In more advanced implementations, there are many concerns which might be at odds with each other: JIT compilers have to maintain high throughput in order to be productive but may be able to instrument intermediate compilations to gather profile data, AOT compilers, in the absence of static profile data (the general case), have to make a lot more assumptions about the code, but can reason about compiled code statically, assuming such compilation comes with "frozen world" type of packaging (rather than delegating dynamic parts to emulation with interpreter).
And then there are smaller details - JIT may not be able to ever emit pure direct calls for user code where a jump is performed to an immediate encoded in the machine code, because JIT may have to retain the ability to patch and backpatch the callsites, should it need to de/reoptimize. Instead, the function addresses may be stored in the memory, and those locations are encoded instead where calls are emitted in the form of dereference of a function pointer from a static address and then a jump to it.

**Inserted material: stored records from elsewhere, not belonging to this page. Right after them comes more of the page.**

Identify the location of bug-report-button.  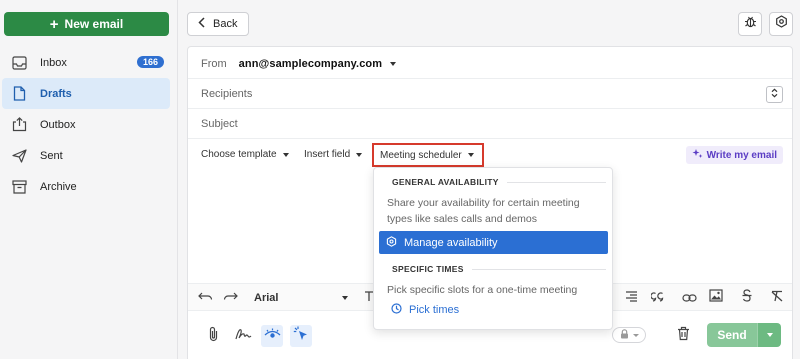
(750, 24).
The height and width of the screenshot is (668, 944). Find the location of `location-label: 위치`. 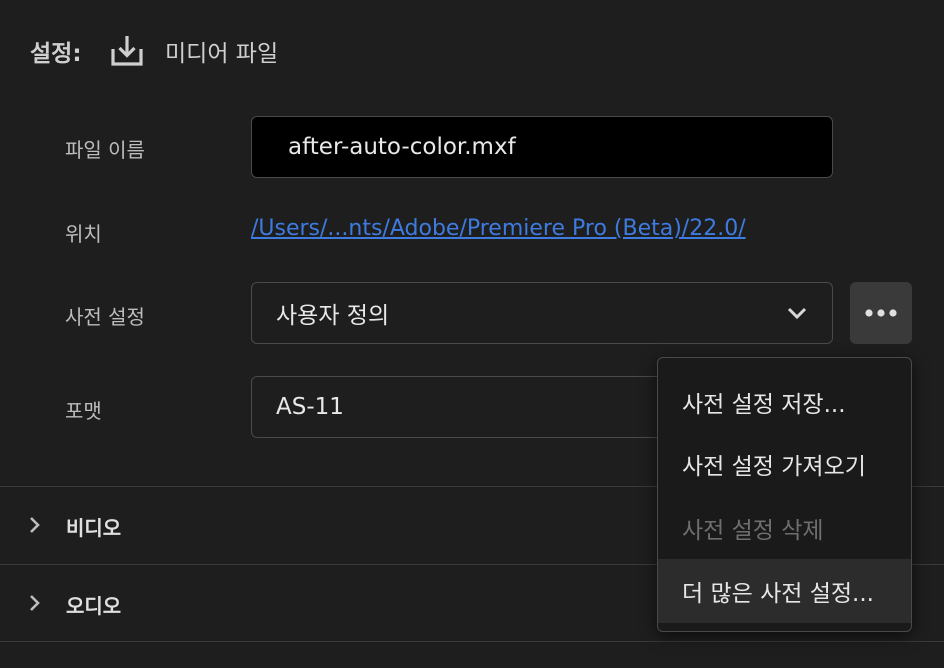

location-label: 위치 is located at coordinates (84, 234).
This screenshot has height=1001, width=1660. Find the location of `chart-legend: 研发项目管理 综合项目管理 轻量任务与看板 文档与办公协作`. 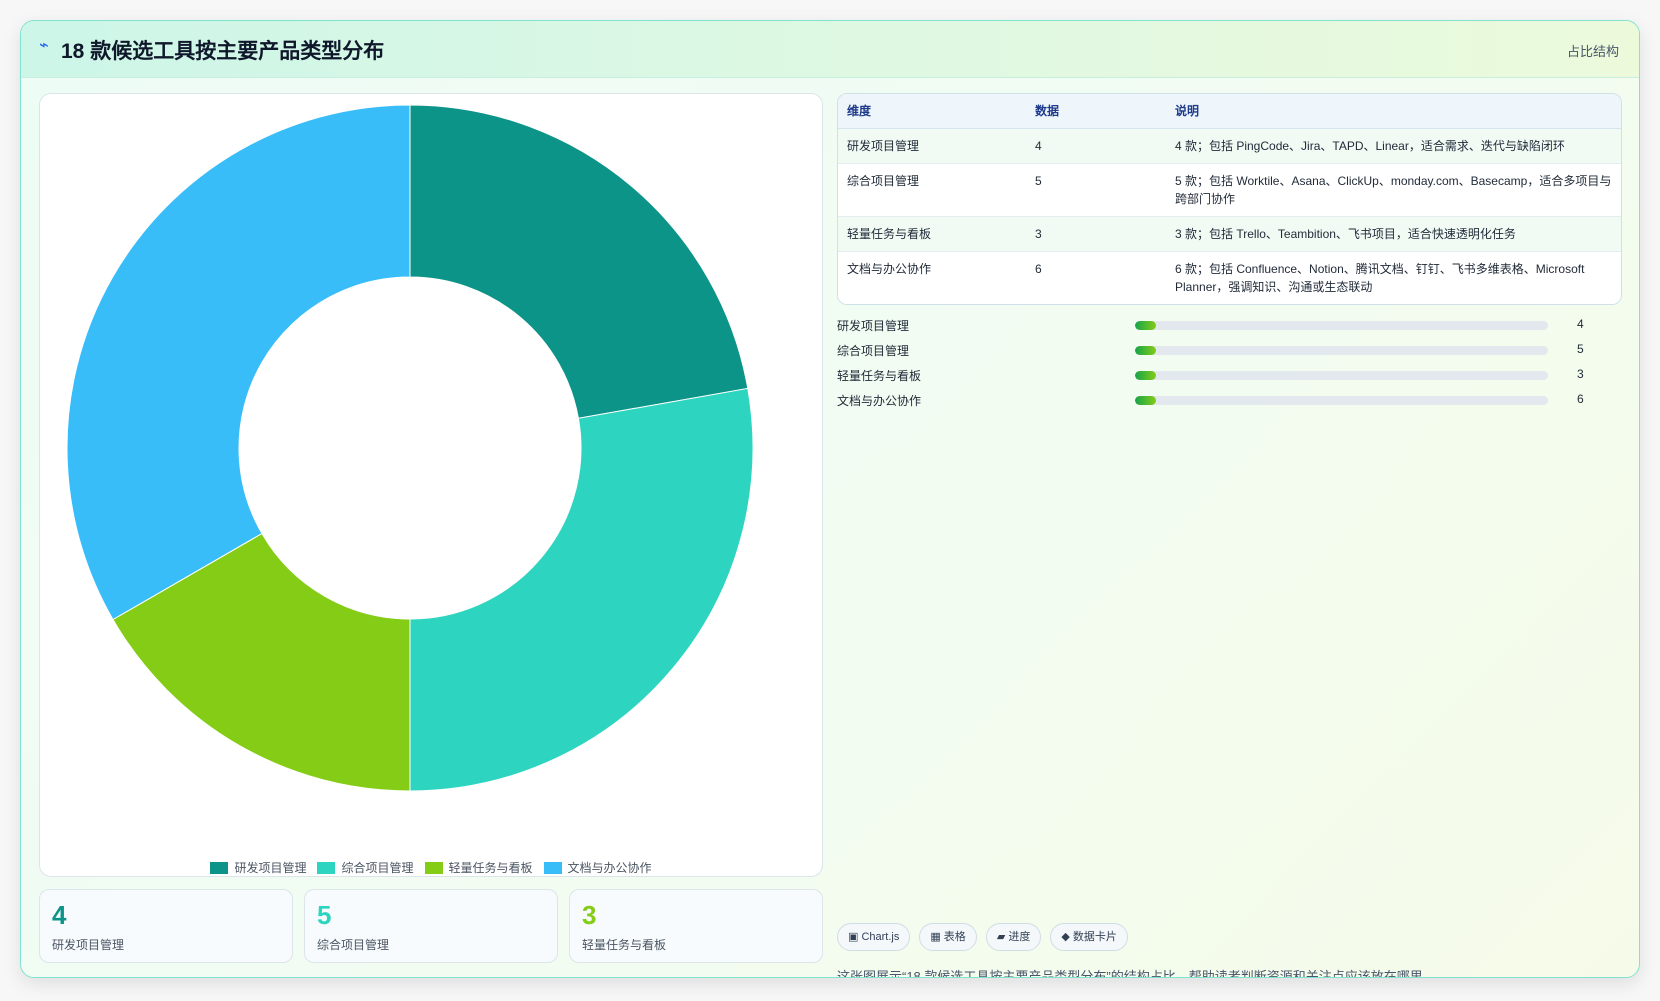

chart-legend: 研发项目管理 综合项目管理 轻量任务与看板 文档与办公协作 is located at coordinates (431, 868).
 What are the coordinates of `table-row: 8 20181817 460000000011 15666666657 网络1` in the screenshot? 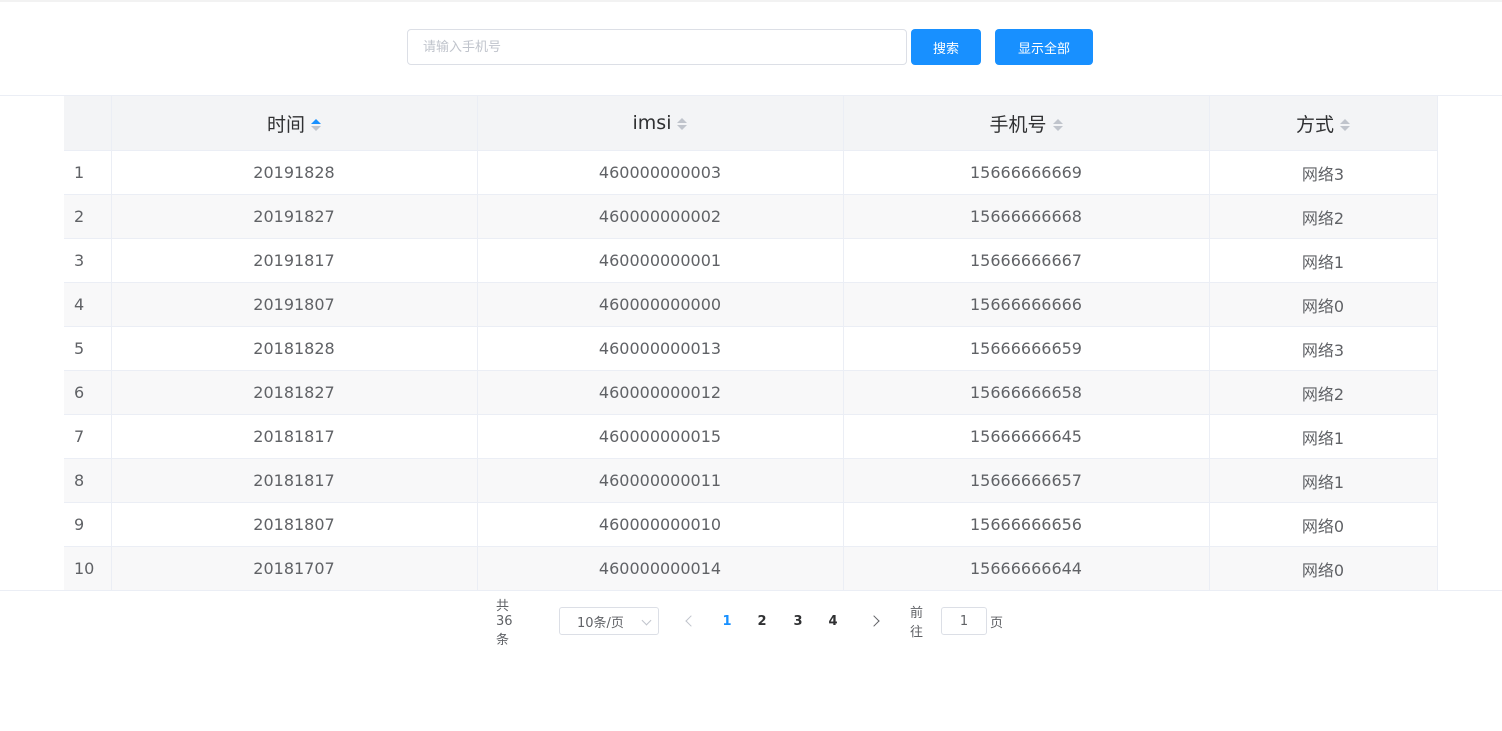 It's located at (751, 480).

JIT may also be able to embed the values of static readonly fields as JIT constants in codegen, which .NET does aggressively, but is unable to pre-initialize such values by interpreting static initialization at compile time in such an aggressive way that AOT can (constexpr style).
So in general, a lot of it comes down to offering a different performance profile. A lot of the beliefs in AOT performance stem from the fact lower-level languages rely on it, and the compilers offering it are very advanced (GCC and Clang mainly), which can expend very long compilation times on hundreds of optimization passes JIT compilers cannot. But otherwise, JIT compilers can and do compete, just a lot of modern day advanced implementations are held back by the code that they are used for, in particular in Java land where OpenJDK is really, really good, but happens to be hampered by being targeted by Java and JVM bytecode abstraction, which is not as much of a limitation in C# that can trade blows with C++ and Rust quite confidently the moment the abstraction types match (when all use templates/struct generics for example).
More on AOT and JIT optimizations (in the case of .NET):
- https://devblogs.microsoft.com/dotnet/performance-improvemen...
- https://migeel.sk/blog/2023/11/22/top-3-whole-program-optimi...
If someone has similar authoritative content on what GraalVM Native Image does - please post it.